The second chapter of the fifth volume of the Truth and Reconciliation Commission of South Africa Report is entitled “Victims of Gross Violations of Human Rights.” It contains a long list of names in alphabetical order. The document says there will be more names to come. But this, already, is a rich and representative sample. Take any section, and it could have come from a Johannesburg phone book:
MATISO, Peace
MATISO, Sithembele
MATITI, Zandisile
MATIWANA, Hombakazi
MATIWANA, Nontombi Beauty
MATIWANA, Siphiwe Headman
MATIWANE, David Ndumiso
MATIWANE, Lungisa Welcome
MATJEE, Lawrence
The names run into hundreds. Folded into the neat letters of each name is an invisible horror.
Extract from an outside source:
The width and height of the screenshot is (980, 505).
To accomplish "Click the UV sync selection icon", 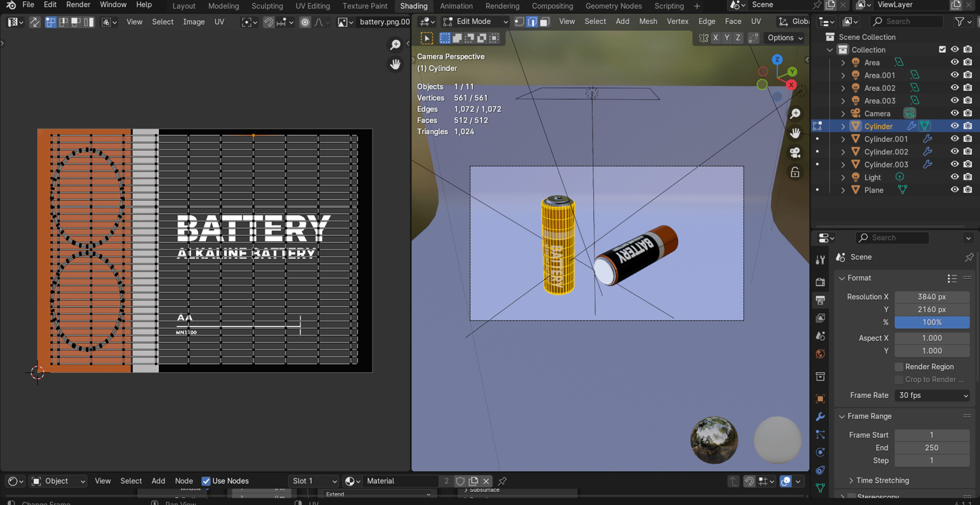I will coord(35,22).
We know a little more about one of these names, Lawrence Matjee, because David Goldblatt took a photograph of him in 1985. No one in the history of photography ever captioned photographs more scrupulously than did Goldblatt:
Fifteen Year Old Lawrence Matjee After His Assault And Detention By The Security Police, Khotso House, De Villiers Street, Johannesburg, 25 October 1985
“Yes, they tortured people here,” my friend says. She points out the building. It has a façade of blue tile. This is John Vorster Square, headquarters of the security police. In the old days people went into this building and came out lessened, if they came out at all. It was an evil place. The victim, by continuing to suffer, irritates the oppressor, who would rather be already past it. We drive on in silence. Will there someday be another Truth and Reconciliation Commission? One that features names like Faisal bin Ali Gaber, Nabila Rehman, and Zubair Rehman? Maybe. But should such a day ever come, if history’s any guide, we won’t be ready to forgive those people for what we did to them.